Evaluating the Efficacy of a Multifaceted Prompt for Use with LLMs to Evaluate Course Project Reports
摘要
The course project report (CPR) is a crucial component for assessing students’ learning outcomes from courses they are studying. It assesses practical skills, academic writing, and logical thinking. In recent times, researchers have increasingly leveraged large language models (LLMs) to promote automated essay scoring (AES) in the education intelligence field due to its strong generalization and reasoning abilities. However, the existing LLM-based AES method design is based solely on writing proficiency and inevitably ignores the importance of assessment of cognitive engagement and practical competencies in CPRs. Additionally, CPR writing is a reflective process that includes knowledge-inquiry and cognition through critical thinking (CT), which have rarely been explored in the design of prompts for specific LLMs. To tackle this issue, we propose a novel, guided generative AI (GenAI) prompting framework for automated CPR assessment.

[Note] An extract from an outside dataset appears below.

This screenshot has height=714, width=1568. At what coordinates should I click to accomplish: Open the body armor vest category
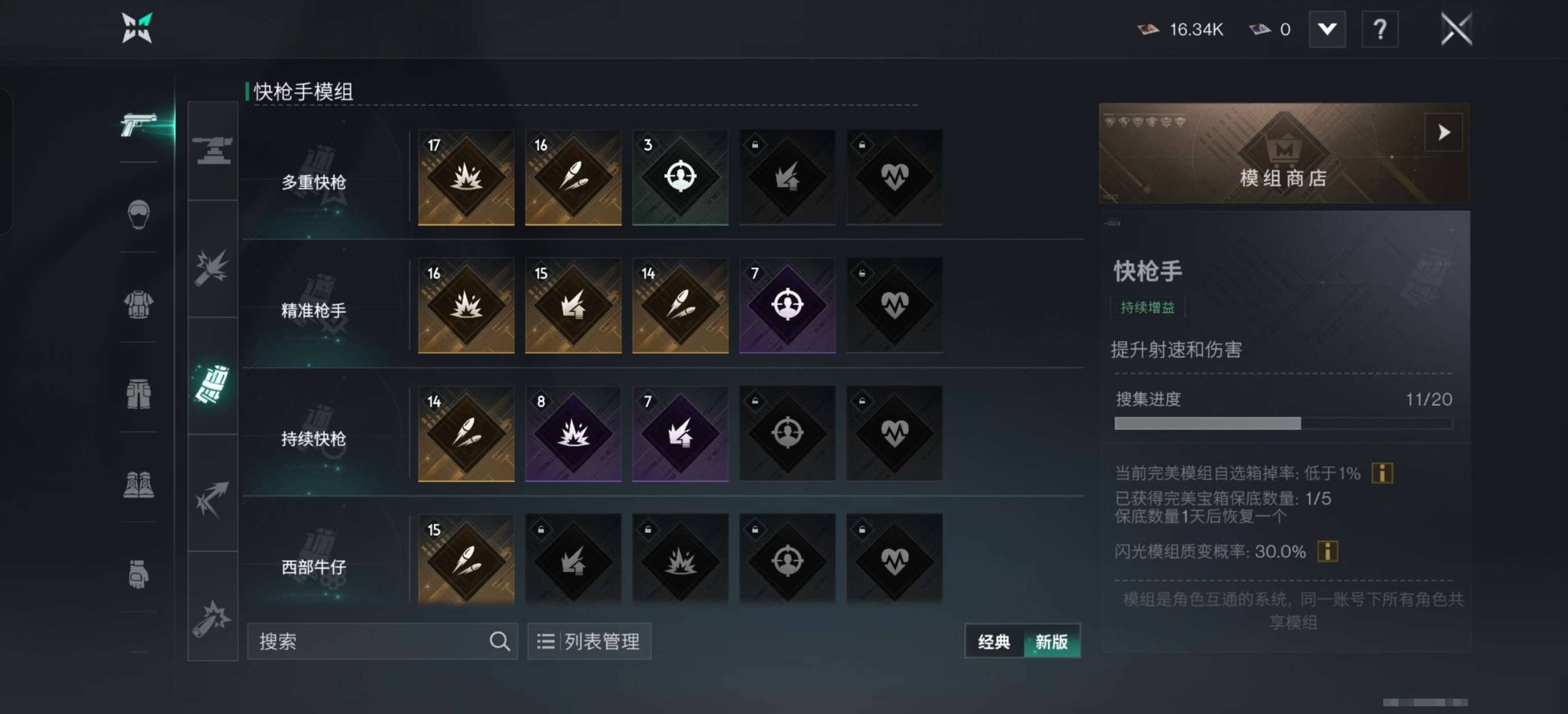click(x=138, y=304)
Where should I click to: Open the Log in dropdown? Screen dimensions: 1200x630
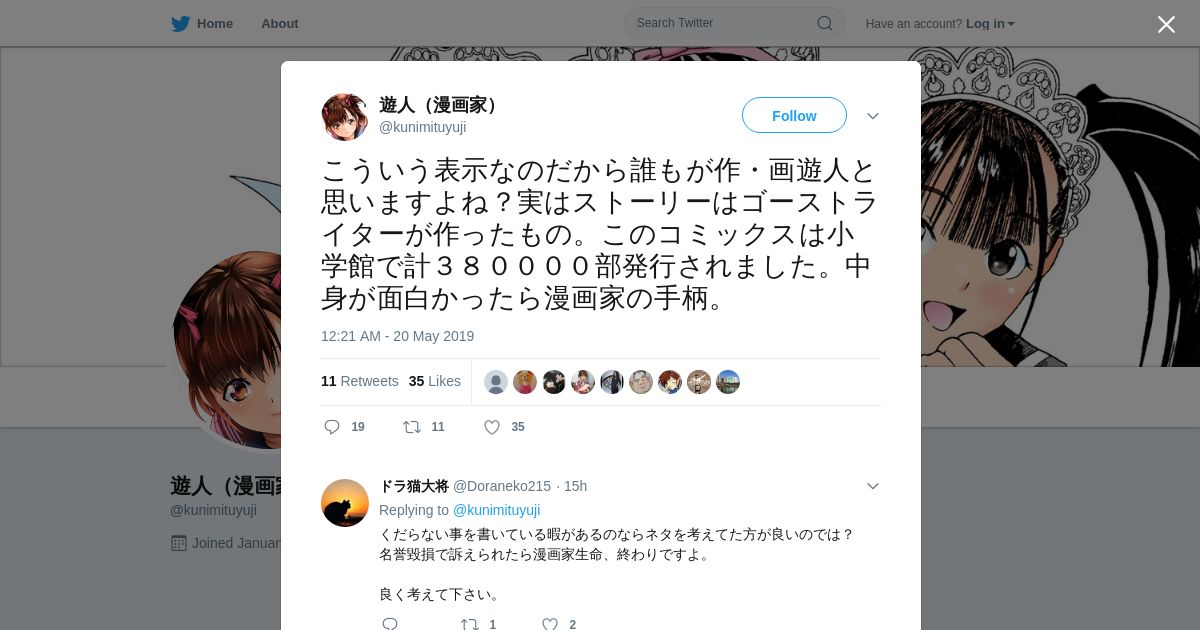(x=990, y=23)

It is created by integrating the Paul-Elder critical thinking concept into prompt design to enhance domain-specific knowledge transfer and the analytical capabilities of GenAI LLMs. Rather than focusing solely on language structure or writing skills, our approach emphasizes critical thinking evaluation using the Paul-Elder CT framework. Specifically, our framework—PEG-Prompt—evaluates CPR across six dimensions—structure, logic, coherence, originality, citation, and knowledge proficiency—to evaluate CPRs comprehensively from the aspects of practical competencies, analytical reasoning, and writing skills. To further enhance the CPR assessment performance of PEG-Prompt, we combine PEG-Prompt with extracted key content from reports and representative examples of few-shot scoring. Experimental results demonstrate that PEG-Prompt significantly improves the correlation between LLM-generated scores and human scores. The enhanced framework may enable students to receive helpful feedback and summaries of their CPR results through GenAI once it has been calibrated with human evaluators.